L’EXPRESS, Marianne Payot, jeudi 9 mars 2023


Elle aime les romans brefs et plonger ses intrigues dans un contexte historique fort, de préférence situé dans le sud de la France où réside cette enfant d’Ugine (Savoie). Après Charbons ardents (marche contre le racisme de Marseille à Paris en 1983) ou encore Rupture (effondrement du barrage de Malpasset, près de Fréjus, en 1959), Maryline Desbiolles s’intéresse à la première grève de femmes en France, celle des ovalistes (ouvrières de la soie) lyonnaisesen juin 1869. À sa manière, sous la forme d’un récit imparable, mais déroulé tout en finesse, sensibilité et jeux de langue. Ces femmes qui tiennent ici le haut du pavé sont jeunes, s’appellent Toia, Rosalie, Marie, Clémence, viennent du Piémont, de Nyons (Drôme), de Mieussy (Haute-Savoie), de Lyon, ne se connaissent pas, mais vont former une équipe de relayeuses, bataillant vers une vie meilleure.

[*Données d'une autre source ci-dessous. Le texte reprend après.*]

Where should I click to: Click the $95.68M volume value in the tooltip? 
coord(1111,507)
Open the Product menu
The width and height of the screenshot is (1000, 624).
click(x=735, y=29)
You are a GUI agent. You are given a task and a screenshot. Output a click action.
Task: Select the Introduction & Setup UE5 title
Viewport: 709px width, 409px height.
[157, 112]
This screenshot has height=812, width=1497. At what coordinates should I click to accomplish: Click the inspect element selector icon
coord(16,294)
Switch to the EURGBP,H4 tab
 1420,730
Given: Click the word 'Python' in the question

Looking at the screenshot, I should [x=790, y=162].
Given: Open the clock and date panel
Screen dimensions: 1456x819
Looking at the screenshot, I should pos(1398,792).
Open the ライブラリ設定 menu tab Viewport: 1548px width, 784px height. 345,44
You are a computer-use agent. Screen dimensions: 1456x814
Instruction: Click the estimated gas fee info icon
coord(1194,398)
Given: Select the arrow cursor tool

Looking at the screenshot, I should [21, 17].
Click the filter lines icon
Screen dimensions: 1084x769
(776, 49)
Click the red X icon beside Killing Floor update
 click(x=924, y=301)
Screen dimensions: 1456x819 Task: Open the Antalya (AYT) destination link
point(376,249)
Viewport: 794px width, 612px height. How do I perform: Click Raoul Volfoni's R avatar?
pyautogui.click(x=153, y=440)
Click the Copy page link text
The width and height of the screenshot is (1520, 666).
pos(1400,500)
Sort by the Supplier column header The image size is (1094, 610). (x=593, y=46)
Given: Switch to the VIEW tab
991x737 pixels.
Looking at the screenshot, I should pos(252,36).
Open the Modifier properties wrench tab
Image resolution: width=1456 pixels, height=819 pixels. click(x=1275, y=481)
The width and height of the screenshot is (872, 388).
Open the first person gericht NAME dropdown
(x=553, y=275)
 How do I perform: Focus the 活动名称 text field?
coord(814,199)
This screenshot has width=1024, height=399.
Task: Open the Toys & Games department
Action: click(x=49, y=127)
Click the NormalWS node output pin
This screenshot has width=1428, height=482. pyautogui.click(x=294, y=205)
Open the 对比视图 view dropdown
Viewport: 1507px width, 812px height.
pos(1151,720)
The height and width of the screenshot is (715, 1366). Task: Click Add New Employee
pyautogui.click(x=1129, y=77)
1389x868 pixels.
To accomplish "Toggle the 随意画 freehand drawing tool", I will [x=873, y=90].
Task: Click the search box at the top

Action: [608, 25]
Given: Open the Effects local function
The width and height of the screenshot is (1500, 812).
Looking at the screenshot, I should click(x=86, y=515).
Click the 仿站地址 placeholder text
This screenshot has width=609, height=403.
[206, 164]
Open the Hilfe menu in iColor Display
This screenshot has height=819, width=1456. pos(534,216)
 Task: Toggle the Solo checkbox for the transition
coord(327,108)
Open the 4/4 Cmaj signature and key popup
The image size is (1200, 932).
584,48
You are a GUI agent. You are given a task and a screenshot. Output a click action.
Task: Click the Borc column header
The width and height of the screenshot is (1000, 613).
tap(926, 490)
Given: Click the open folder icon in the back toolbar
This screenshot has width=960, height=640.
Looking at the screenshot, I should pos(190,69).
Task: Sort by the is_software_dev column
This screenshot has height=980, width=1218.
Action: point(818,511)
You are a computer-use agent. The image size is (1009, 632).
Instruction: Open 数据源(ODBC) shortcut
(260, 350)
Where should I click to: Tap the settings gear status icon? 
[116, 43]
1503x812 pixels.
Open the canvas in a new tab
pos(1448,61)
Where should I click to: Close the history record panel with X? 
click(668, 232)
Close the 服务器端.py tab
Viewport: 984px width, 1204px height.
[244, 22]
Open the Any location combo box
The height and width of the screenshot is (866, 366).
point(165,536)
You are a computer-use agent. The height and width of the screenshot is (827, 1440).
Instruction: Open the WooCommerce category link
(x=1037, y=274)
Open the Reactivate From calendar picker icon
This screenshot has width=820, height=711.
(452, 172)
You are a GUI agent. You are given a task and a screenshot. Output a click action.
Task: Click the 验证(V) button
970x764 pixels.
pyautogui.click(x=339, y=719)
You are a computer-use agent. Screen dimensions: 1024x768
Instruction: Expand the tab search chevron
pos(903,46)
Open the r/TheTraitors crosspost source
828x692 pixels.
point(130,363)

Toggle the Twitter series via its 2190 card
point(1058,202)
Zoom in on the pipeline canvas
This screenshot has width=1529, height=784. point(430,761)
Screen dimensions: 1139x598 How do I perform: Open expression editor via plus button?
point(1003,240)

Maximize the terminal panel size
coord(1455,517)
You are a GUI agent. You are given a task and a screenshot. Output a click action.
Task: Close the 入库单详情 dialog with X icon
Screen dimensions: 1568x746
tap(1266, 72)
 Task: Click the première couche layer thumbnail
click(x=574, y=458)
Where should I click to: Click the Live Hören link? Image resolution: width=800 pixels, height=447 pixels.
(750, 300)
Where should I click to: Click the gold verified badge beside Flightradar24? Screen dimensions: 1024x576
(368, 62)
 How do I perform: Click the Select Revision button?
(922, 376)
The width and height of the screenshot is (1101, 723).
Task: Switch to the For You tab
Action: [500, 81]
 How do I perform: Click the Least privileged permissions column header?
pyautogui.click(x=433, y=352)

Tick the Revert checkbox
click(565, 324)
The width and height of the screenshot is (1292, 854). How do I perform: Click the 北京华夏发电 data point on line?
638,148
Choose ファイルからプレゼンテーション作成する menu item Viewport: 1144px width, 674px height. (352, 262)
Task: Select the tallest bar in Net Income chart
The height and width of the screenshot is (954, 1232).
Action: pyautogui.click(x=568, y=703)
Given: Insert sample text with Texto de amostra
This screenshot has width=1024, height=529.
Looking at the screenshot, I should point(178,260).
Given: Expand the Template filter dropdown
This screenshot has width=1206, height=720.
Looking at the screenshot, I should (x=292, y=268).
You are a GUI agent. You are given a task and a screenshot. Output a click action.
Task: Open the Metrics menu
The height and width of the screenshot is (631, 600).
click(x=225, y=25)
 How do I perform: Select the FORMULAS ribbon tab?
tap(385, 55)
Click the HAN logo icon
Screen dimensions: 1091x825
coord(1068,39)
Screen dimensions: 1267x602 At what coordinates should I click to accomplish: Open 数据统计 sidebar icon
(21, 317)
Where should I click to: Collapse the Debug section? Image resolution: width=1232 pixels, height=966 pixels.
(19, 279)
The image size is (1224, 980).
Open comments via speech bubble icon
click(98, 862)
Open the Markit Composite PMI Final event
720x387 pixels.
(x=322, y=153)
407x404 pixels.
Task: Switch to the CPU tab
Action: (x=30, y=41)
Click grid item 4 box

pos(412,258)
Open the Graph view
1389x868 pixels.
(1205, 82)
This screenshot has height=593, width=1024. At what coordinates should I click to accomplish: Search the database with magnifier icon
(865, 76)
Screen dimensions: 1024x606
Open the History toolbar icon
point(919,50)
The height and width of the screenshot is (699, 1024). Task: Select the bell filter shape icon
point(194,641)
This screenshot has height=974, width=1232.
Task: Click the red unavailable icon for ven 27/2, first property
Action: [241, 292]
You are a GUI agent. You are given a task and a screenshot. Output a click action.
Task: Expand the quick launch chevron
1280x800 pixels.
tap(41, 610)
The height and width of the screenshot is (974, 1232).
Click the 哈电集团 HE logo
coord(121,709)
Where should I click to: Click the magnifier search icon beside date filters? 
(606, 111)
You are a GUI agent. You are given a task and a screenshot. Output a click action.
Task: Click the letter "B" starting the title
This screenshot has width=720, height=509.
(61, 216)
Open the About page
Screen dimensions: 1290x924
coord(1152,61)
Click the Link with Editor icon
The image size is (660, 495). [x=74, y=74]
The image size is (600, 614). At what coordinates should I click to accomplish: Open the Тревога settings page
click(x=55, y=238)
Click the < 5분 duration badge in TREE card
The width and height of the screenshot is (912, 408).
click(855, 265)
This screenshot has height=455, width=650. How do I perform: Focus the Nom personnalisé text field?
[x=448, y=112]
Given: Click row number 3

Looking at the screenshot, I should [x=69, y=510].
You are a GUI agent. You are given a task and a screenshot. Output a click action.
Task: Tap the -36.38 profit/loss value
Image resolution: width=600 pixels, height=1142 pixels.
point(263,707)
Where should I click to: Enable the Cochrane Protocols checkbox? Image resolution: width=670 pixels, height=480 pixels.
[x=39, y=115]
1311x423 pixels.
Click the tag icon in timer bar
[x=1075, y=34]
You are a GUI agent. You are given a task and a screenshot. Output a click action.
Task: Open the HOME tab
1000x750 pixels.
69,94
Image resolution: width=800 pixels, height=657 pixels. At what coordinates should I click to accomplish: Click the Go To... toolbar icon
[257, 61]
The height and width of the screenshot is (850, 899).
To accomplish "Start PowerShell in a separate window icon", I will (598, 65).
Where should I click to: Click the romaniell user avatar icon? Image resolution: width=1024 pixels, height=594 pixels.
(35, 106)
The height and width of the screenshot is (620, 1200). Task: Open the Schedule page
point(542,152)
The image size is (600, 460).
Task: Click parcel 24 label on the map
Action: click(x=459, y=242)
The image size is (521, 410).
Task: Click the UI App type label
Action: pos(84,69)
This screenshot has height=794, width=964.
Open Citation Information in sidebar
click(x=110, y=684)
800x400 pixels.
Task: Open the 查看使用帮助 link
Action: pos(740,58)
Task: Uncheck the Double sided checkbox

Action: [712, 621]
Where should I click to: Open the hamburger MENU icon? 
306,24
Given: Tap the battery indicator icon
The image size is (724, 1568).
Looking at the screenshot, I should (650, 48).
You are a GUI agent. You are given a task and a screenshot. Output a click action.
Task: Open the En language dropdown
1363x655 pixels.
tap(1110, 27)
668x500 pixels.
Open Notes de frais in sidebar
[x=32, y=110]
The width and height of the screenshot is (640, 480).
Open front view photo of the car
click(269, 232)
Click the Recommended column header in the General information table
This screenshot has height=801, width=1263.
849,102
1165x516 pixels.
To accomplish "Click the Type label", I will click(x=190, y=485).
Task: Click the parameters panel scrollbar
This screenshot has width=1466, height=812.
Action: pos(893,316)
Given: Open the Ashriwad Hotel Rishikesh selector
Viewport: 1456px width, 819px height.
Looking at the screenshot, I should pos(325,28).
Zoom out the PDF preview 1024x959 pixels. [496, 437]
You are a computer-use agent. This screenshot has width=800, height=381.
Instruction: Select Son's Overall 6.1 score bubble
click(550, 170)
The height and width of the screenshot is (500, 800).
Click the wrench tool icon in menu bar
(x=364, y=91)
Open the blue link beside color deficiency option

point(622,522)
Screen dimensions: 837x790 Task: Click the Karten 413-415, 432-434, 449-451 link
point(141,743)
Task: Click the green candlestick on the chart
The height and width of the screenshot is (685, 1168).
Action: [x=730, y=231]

Et il y a de la marge ! Elles œuvrent, debout, douze heures par jour, à l’exception du dimanche, pour 1,40 franc (les ouvriers moulineurs, eux, touchent 2 francs), et dorment dans des soupentes poussiéreuses. Elles sont 2 000, en ce 17 juin, du quartier tout neuf des Brotteaux à ceux des Chartreux et de la Guillotière, à réclamer pacifiquement des conditions de travail « décentes », soit dix heures par jour (pour 2 francs), avec le droit de s’asseoir et ne plus être « logées et nourries comme des domestiques ». Leur grève dure un mois, à peine soutenue par l’Association internationale des travailleurs. Seule, dans certains ateliers, la revendication des dix heures est acquise. Reste que pour une première participation, les ovalistes de Lyon s’en sortent avec panache.